Full configuration example

[sandbox]
enabled = true
fail_if_unavailable = true
auto_allow_bash_if_sandboxed = true
allow_unsandboxed_commands = ["git", "gh"]
enable_weaker_nested_sandbox = false

[sandbox.filesystem]
allow_read  = ["${WORKSPACE}", "/etc", "/usr"]
deny_read   = ["${HOME}/.ssh"]
allow_write = ["${WORKSPACE}"]
deny_write  = ["${WORKSPACE}/.git/hooks"]

[sandbox.network]
http_proxy_port = 8888
allow_unix_sockets = false
allow_local_binding = false

Key settings

auto_allow_bash_if_sandboxed — When both enabled and this flag are true, the permission classifier auto-allows all Bash(*) calls without showing a prompt. The sandbox is the protection; the Ask modal becomes redundant. Defaults to false. Note: commands listed in allow_unsandboxed_commands are not auto-allowed — they run outside the sandbox and still go through normal permission rules.
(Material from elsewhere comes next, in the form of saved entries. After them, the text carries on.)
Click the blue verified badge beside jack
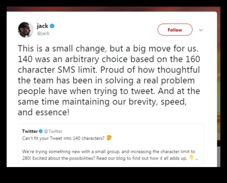The image size is (227, 183). [52, 26]
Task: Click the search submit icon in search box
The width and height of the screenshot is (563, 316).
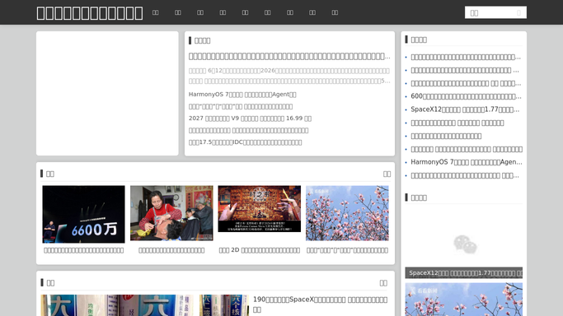Action: 518,13
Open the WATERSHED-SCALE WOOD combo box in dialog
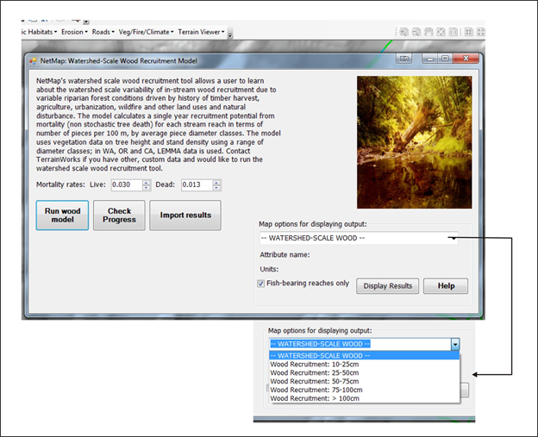Image resolution: width=538 pixels, height=437 pixels. tap(359, 238)
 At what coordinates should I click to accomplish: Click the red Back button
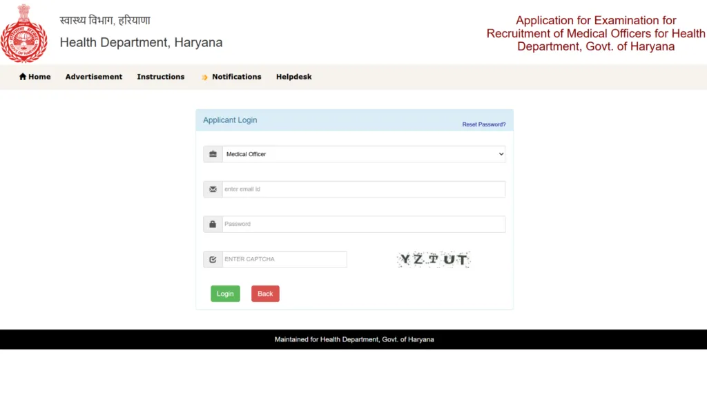point(265,293)
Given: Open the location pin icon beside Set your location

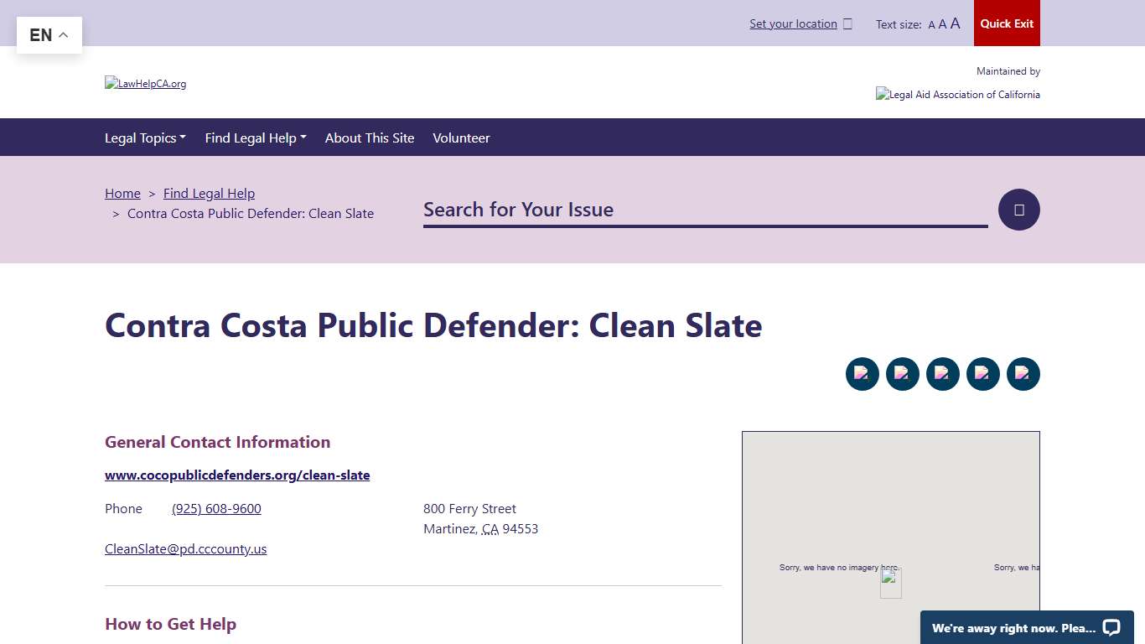Looking at the screenshot, I should [848, 23].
allow_unsandboxed_commands — A glob list matched against the first token of each command (or the full command string when the pattern contains a space). Matching commands bypass the sandbox entirely. Use this for tools that genuinely need unrestricted access — for example, git or gh.

enable_weaker_nested_sandbox — For dev containers or VMs that are already inside a user namespace: drops the --unshare-user flag on Linux (which would otherwise fail). This is a no-op on macOS.

bwrap_path / sandbox_exec_path — Override the path to the sandbox binary if it is not at the default location ($PATH for bwrap; /usr/bin/sandbox-exec for macOS).

How it works

SandboxedShim::wrap_command intercepts the tokio::process::Command built by BashTool before it is spawned. If the sandbox is active and the command is not on the bypass list, it rewrites the command so that:

  • On macOS: sandbox-exec -f <profile.sb> <original command>
  • On Linux: bwrap [bind/ro-bind/tmpfs flags] <original command>

The rest of the Bash tool — stdout/stderr capture, PID-group cleanup, timeouts, cancellation — is unchanged. The sandbox is a shim layer, not a fork.

Detection runs at startup. bwrap version >= 0.5 is required on Linux (the --die-with-parent flag arrived in 0.5).